O filósofo e psicanalista esloveno Slavoj Žižek quer, em Auf verlorenem Posten (tradução alemã agora publicada de Defence of Lost Causes), nada mais, nada menos, do que esboçar os contornos de uma nova estratégia para a esquerda. Analisa, no contexto da queda do muro em 1989, os atentados de 11 de Setembro de 2001, as mudanças climáticas e a crise financeira de 2008, as relações de poder e as suas coordenadas ideológicas e respectivas consequências. A sua análise vai do Congo à Islândia.

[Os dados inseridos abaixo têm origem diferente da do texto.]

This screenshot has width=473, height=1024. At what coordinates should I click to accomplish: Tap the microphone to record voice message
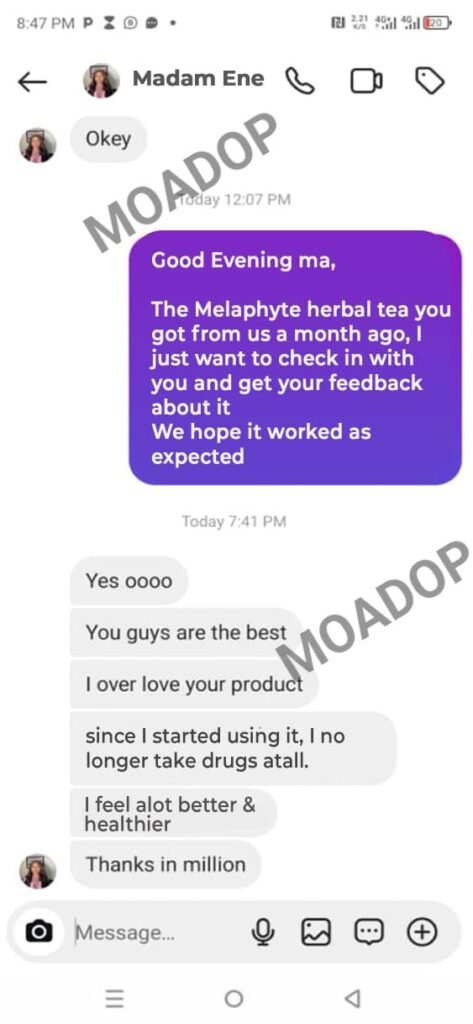pos(263,932)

Nos Estados africanos da África Central, Slavoj Žižek vislumbra, atrás da fachada dos conflitos étnicos, os contornos do capitalismo global, para algumas páginas depois constatar o rápido aumento do consumo de anti-depressivos na Islândia como consequência da crise financeira e nele ver mais uma prova para as consequências do capitalismo global.

Slavoj Žižek na conferência internacional “Há uma política da verdade depois de Lénine?” que se realizou em Essen, na Alemanha, em 2001 contou uma anedota sobre Lénine. Desconte-se o seu cariz machista.

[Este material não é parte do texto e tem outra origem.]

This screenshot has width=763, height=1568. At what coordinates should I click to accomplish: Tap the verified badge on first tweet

Perguntam a Marx, Engels e Lénine se preferem ter uma mulher ou uma amante. Marx, decide-se pela mulher, Engels, boémio, pela amante. Lénine responde que quer as duas. E justifica “Posso dizer à mulher, que estive com a amante e à amante com a mulher. Mas, na verdade, faria sempre a mesma coisa, Aprender! Aprender! Aprender!”

“Quando sopram os ventos da mudança, uns constroem muros, outros moinhos de vento”, escreveu alguém. Neste sentido se recomenda a leitura.